PASSAGE PROVIDED:

(begin)

Consider that at this level, the average encounter (EL 16 !!!!!) the treasure value per encounter is 28,000gp.  

At that level, spending 1,500 gp to end the fight is hardly a problem.  You're just as likely spend that kind of money on potions, scrolls, and other consumables during the fight.

(EDIT) For comparison: spending 1500gp on a fight at this level (EL 16) is only ~5% of the treasure you will gain for the fight.  At level 3 (EL 3), spending 5% of the treasure is 48 gp.  Whoop-dee-dee.


----------



## Thanee (Nov 9, 2004)

From a sorcerer's point of view, I have these three spells chosen for my sorceress (not yet high enough to learn them, however ):

 1) Limited Wish (no brainer)
 2) Greater Teleport (no Teleport, so this is another obvious choice)
 3) Spell Turning (the only one I am not so sure about, but it's nice protection and can be cast over and over again)

 Force Cage is out, since she cannot learn evocations anymore (Incantatrix), otherwise, this might have been number 3), but there is still Greater Shadow Evocation one level higher, which does it for free (but also is less effective with a save to disbelieve and SR: yes). Altho 8th level spell choice is really, really tough for a sorcerer. 

 Bye
 Thanee


----------



## shilsen (Nov 9, 2004)

Limited Wish and Prismatic Spray for reasons already mentioned by previous posters. No.3 was Reverse Gravity - if you need to ask why, read the spell description and think about options for a few seconds.


----------



## Plane Sailing (Nov 10, 2004)

Thanee said:
			
		

> 3) Spell Turning (the only one I am not so sure about, but it's nice protection and can be cast over and over again)




I have a vague recollection of a thread in the past few months which was agonising about the relative uselessness of spell turning - something about it only protecting against a very few number of spells in reality?

Do you remember that thread?


----------



## Saeviomagy (Nov 10, 2004)

Plane Sailing said:
			
		

> I have a vague recollection of a thread in the past few months which was agonising about the relative uselessness of spell turning - something about it only protecting against a very few number of spells in reality?
> 
> Do you remember that thread?




Well, one of the biggies is that it doesn't appear to protect against spell-like abilities, which most monsters use in lieu of real spells.


----------



## EvilGM (Nov 10, 2004)

Prismatic Spray - Many times it won't do much, but it is still a fun spell to use - and occasionally has spectacular results.

Greater Teleport - Long range mobility is a good thing.

Reverse Gravity - No SR or save (basically), shapeable area, good range.   Removes creatures from the fight and holds them up in the air for you to pick off at your leisure.  Great spell.  I think many people don't understand the power of this spell (hint: limit the area's height so they don't hit a solid object)

Ethereal Jaunt and Limited Wish are handy at times, but I would not prepare them daily.


----------



## Elder-Basilisk (Nov 10, 2004)

My votes:

Finger of Death, Mage's Magnificent Mansion, and Summon Monster VII

Why?

(end)

PROBLEM STATEMENT:
Set down, word for word, the stretch of the forum thread above that begins with "2) Greater Teleport" and ends with "shilsen (Nov 9, 2004)".

RAW DATA:
(begin)

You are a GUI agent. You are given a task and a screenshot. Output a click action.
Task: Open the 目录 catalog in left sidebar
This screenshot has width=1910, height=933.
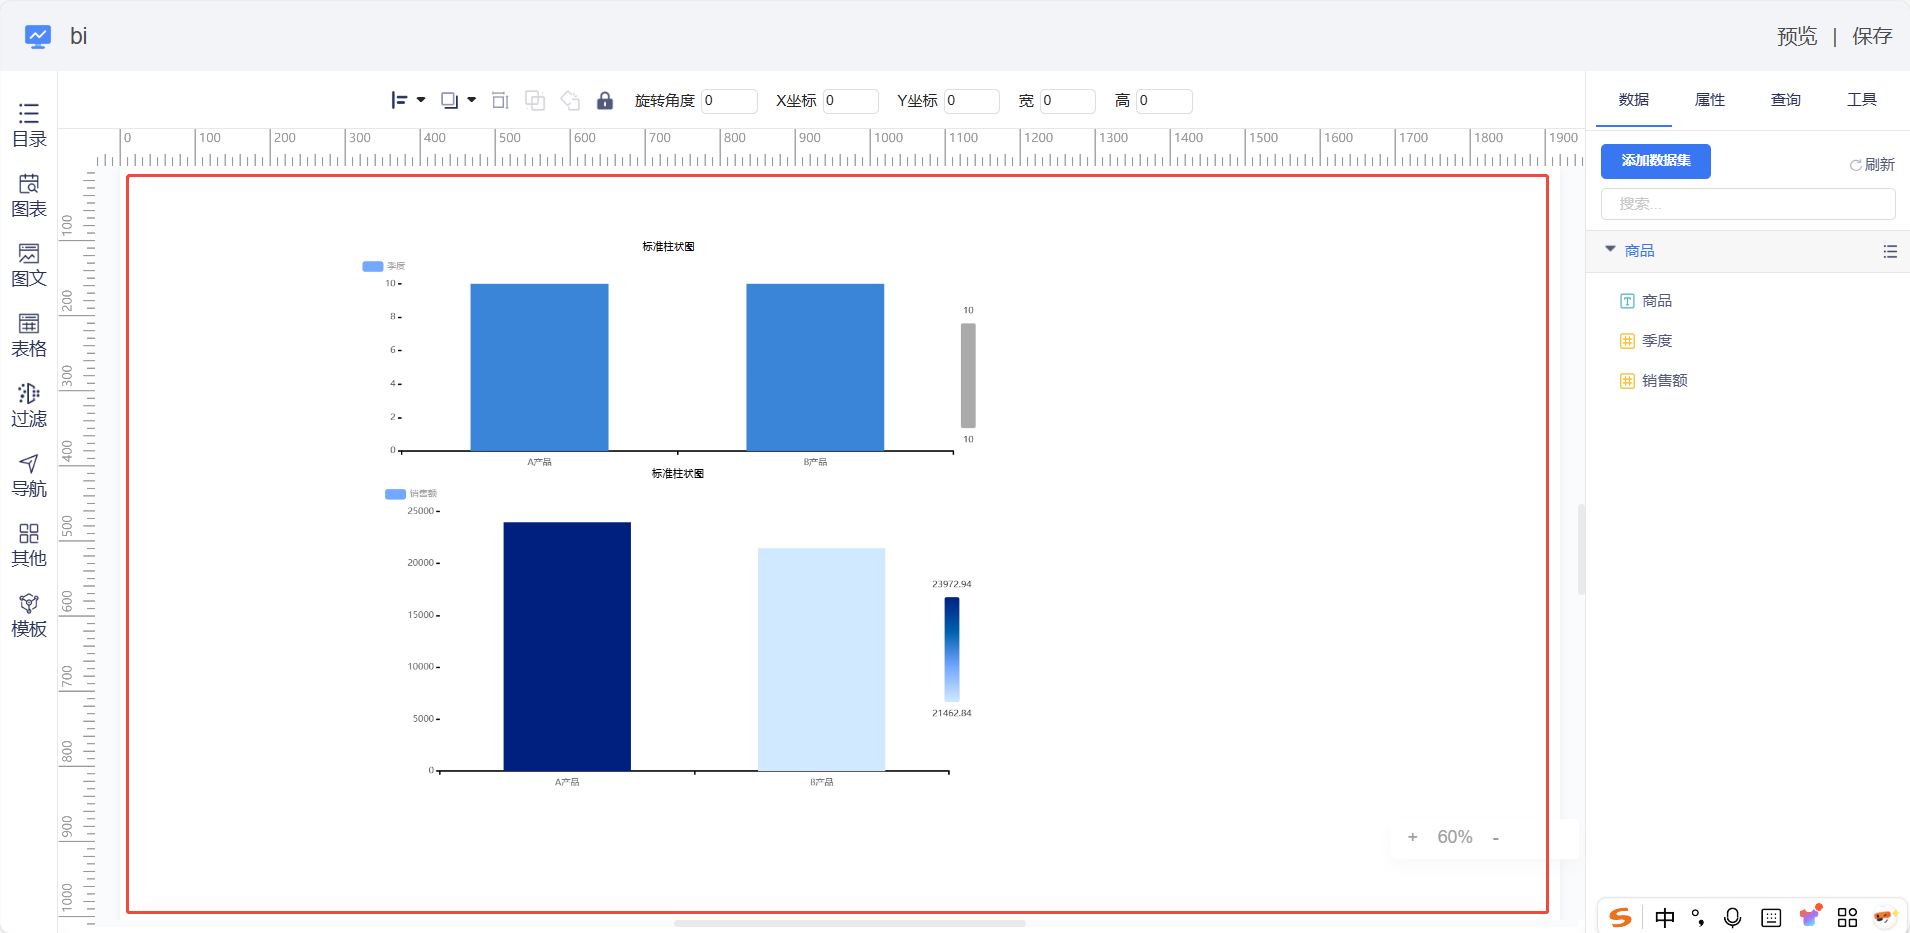(x=29, y=125)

(end)

TASK RESULT:
2) Greater Teleport (no Teleport, so this is another obvious choice)
 3) Spell Turning (the only one I am not so sure about, but it's nice protection and can be cast over and over again)

 Force Cage is out, since she cannot learn evocations anymore (Incantatrix), otherwise, this might have been number 3), but there is still Greater Shadow Evocation one level higher, which does it for free (but also is less effective with a save to disbelieve and SR: yes). Altho 8th level spell choice is really, really tough for a sorcerer. 

 Bye
 Thanee


----------



## shilsen (Nov 9, 2004)